• _AIM OF THE TASK_
Answer these questions from the St. Louis Blues text:
(a) Which team is said to be on the cusp of a possible big trade or two?
(b) What dollar amount is written on the check mentioned in the text?
(c) According to the logical side of the brain, how long has the NHL playoff futility lasted?

• _EXERCISE TEXT_
◆ ◆ ◆ ◆ ◆
It seems fitting that on such a windy day in the Midwest, that the St. Louis Blues are on the cusp of a possible big trade or two. For a certainty, the general fan base is buzzing for change.
The one move, that one missing piece, that propels the Blues past that seemingly inevitable ‘blind date’ with Miss or Mister First Round Exit.
I say ‘blind date’ because, we never know what we are going to get when the playoffs start. Wait, maybe we do know.
The logical side of the brain, the side that realizes that the check we received in the mail for $195,000 is bogus, that think-tank side says, “Close to a half century of NHL playoff-futility is not to be taken lightly.”
On the other side, the illogical side of the brain, the side that says, “Holy Jumpin’, some dimwit just sent me a $195,000 check…beer’s on me, boys!” That half enters each and every Blues’ playoff season wide-eyed, teeming with hope. A level of optimism and zeal usually only reserved for newly married couples and/or your dog waiting next to the door ready for a potty run.
◆ ◆ ◆ ◆ ◆
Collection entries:
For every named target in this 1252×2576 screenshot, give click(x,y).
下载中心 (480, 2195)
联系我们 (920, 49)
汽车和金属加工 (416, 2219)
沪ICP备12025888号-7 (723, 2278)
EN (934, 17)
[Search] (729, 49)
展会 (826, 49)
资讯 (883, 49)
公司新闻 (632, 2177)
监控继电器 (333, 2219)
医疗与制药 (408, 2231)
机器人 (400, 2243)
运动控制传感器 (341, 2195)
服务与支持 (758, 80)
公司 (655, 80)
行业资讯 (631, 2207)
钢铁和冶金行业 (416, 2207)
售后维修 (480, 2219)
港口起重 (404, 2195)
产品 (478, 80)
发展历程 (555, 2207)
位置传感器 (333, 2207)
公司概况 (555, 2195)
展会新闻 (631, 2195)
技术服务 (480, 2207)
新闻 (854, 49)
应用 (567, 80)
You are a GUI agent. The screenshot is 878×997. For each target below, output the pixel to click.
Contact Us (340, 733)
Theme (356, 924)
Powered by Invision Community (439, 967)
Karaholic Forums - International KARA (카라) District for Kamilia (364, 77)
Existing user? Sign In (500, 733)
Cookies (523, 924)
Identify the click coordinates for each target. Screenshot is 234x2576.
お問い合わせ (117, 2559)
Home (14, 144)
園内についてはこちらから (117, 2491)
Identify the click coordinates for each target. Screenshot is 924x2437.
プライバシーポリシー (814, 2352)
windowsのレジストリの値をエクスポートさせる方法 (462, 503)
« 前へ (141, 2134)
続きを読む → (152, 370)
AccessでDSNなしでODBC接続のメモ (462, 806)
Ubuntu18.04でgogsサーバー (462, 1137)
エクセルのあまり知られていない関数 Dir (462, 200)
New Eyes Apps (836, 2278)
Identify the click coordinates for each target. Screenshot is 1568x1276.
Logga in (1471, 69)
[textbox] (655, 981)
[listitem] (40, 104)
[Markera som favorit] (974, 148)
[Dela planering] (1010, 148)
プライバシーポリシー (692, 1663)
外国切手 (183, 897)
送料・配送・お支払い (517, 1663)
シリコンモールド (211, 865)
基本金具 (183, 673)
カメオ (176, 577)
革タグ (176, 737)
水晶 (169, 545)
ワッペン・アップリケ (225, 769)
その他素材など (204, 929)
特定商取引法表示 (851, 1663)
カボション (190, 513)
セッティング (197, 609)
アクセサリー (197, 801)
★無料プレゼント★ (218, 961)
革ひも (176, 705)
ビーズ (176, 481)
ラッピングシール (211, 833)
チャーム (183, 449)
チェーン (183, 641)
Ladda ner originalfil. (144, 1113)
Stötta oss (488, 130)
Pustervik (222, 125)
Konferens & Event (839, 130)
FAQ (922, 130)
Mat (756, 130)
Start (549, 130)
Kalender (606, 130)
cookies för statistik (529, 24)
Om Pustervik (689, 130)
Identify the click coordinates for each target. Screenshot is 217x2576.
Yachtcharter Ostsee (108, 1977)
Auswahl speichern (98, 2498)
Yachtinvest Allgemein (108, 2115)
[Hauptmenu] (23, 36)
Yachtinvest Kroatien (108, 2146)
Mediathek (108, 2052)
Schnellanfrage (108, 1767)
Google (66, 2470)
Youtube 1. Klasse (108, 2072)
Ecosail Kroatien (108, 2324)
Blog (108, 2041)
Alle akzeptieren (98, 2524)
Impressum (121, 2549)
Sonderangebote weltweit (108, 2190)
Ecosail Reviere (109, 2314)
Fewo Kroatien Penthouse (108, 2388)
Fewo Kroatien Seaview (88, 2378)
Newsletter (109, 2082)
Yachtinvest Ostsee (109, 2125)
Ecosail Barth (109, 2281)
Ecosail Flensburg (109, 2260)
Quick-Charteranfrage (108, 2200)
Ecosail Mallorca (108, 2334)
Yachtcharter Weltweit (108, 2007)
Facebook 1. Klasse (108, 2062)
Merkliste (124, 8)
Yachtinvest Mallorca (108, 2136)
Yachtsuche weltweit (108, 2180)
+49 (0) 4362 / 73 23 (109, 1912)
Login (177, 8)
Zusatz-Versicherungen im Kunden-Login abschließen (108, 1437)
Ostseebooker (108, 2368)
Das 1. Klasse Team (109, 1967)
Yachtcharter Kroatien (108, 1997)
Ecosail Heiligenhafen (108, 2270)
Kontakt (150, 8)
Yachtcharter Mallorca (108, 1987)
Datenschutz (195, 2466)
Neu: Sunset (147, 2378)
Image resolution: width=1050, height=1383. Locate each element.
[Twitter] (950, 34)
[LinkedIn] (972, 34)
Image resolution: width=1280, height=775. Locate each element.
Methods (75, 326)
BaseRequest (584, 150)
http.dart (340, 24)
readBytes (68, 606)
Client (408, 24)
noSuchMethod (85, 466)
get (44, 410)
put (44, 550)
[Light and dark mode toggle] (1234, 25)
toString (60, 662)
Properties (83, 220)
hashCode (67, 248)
◆ ◆ ◆ ◆ ◆
• _ANSWER SPACE_
(a) The St. Louis Blues
(b) $195,000
(c) Close to a half century